Verstappen made the comments after Ferrari struggled for performance at the last round in Austin following a purple patch at the previous six rounds. Verstappen's allegations were based on Ferrari's lack of pace coinciding with a clarification from the FIA over what is and isn't allowed regarding the fuel-flow meter -- the standard FIA device that monitors the rate at which fuel is consumed by the engine.
The governing body's clarification was issued in the form of a technical directive after Verstappen's team, Red Bull, raised questions over a way of taking advantage of the fuel flow meter's measurements, ensuring it only ever registered legal amounts while injecting more between measurements. The insinuation was that Ferrari may have been going above the 100kg per hour limit and gaining a performance advantage by doing so.
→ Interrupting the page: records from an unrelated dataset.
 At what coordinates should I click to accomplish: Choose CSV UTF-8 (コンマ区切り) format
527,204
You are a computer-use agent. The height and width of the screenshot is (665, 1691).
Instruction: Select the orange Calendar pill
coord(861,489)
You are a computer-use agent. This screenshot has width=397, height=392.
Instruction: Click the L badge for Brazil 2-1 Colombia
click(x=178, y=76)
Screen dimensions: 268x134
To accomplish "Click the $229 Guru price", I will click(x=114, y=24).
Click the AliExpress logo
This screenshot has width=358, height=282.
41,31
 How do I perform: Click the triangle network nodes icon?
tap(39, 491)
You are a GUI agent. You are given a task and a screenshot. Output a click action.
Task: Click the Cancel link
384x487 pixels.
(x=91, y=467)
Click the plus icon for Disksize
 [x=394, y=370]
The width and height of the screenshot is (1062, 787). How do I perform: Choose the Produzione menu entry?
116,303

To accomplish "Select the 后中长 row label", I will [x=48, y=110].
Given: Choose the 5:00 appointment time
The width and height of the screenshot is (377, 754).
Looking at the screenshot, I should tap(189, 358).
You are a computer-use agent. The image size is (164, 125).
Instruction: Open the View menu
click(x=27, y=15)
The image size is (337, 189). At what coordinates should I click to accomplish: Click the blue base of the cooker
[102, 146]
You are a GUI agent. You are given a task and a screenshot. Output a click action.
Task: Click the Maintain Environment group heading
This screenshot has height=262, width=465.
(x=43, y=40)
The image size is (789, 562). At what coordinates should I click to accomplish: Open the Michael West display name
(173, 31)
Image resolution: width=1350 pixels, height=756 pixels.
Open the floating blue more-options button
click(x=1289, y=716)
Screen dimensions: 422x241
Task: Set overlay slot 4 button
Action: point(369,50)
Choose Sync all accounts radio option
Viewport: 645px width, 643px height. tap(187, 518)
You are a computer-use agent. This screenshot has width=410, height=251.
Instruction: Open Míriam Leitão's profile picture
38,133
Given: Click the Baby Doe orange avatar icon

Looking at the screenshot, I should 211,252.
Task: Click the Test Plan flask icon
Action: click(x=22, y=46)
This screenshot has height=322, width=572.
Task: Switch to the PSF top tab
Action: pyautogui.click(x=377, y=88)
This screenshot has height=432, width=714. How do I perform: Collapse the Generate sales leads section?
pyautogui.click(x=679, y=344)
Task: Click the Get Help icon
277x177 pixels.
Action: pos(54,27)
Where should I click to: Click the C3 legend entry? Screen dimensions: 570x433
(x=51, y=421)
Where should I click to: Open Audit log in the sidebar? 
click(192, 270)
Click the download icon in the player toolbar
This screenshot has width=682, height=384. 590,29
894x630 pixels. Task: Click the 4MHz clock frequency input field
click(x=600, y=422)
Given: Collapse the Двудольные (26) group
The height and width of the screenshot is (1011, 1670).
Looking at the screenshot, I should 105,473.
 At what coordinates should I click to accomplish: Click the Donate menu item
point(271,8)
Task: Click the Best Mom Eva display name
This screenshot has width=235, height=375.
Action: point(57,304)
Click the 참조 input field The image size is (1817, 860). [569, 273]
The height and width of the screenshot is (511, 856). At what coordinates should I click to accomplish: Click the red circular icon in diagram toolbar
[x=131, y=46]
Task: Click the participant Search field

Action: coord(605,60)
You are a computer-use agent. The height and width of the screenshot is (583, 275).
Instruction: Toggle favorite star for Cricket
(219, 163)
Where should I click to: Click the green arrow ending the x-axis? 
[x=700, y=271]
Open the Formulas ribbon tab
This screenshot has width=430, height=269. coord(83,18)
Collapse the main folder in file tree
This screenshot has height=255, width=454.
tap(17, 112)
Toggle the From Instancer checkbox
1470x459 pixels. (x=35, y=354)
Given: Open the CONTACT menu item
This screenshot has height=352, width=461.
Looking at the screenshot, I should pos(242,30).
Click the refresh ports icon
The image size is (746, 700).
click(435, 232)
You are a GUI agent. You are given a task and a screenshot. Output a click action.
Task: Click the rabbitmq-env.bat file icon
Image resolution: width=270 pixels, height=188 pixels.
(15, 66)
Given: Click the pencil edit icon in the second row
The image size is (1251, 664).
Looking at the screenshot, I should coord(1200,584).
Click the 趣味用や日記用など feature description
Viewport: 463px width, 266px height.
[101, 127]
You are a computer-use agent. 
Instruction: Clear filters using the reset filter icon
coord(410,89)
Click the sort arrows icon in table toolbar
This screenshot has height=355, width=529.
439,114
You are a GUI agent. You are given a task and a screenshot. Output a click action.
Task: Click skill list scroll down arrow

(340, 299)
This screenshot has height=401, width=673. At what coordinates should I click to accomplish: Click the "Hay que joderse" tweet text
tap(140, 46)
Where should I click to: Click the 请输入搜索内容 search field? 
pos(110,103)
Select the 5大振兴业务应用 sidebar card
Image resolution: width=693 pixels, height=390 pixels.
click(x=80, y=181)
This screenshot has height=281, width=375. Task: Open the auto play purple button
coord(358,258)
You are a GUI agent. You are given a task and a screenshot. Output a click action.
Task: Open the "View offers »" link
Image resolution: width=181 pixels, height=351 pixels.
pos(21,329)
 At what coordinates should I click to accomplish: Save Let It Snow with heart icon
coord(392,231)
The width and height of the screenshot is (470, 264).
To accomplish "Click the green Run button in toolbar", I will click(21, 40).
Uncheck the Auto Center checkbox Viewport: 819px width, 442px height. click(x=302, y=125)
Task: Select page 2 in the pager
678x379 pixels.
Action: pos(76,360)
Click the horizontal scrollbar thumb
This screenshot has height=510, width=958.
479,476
"I think everybody is free to say what they want," Vettel said of Verstappen's comments. "I don't think anybody in the team took it personally.
"I think it's not professional and not mature, but I can also see that you [the media] are probably interested in me answering back. I don't have much interest in that, other than saying that for us, the best way to answer in a way is to probably go back to normal.
"If that's what he thinks, that's what he thinks. If next week he thinks something different, then in the end we don't care so much."
Straight-line speed has been Ferrari's main strength all year, but its advantage over the rest of the pack was considerably smaller in Austin.
Asked if Ferrari's straight-line advantage will return this weekend, Vettel said: "I don't see why not."
On Sunday in Austin, Ferrari admitted it did not know the exact reason for its lack of race pace, but hinted that an experimental setup was the reason for the lack of straight-line speed. Vettel said there were a number of reasons that contributed to the poor performance, but Verstappen's suggestion was wide of the mark.
"We are not proud of how we performed in Austin on Sunday. After Saturday, nobody had the need to complain. Sunday I think we struggled probably with more than one thing, conditions, tyres, setup, which are things we need to work on. But calling it that far I think is not right. But again, live and let live."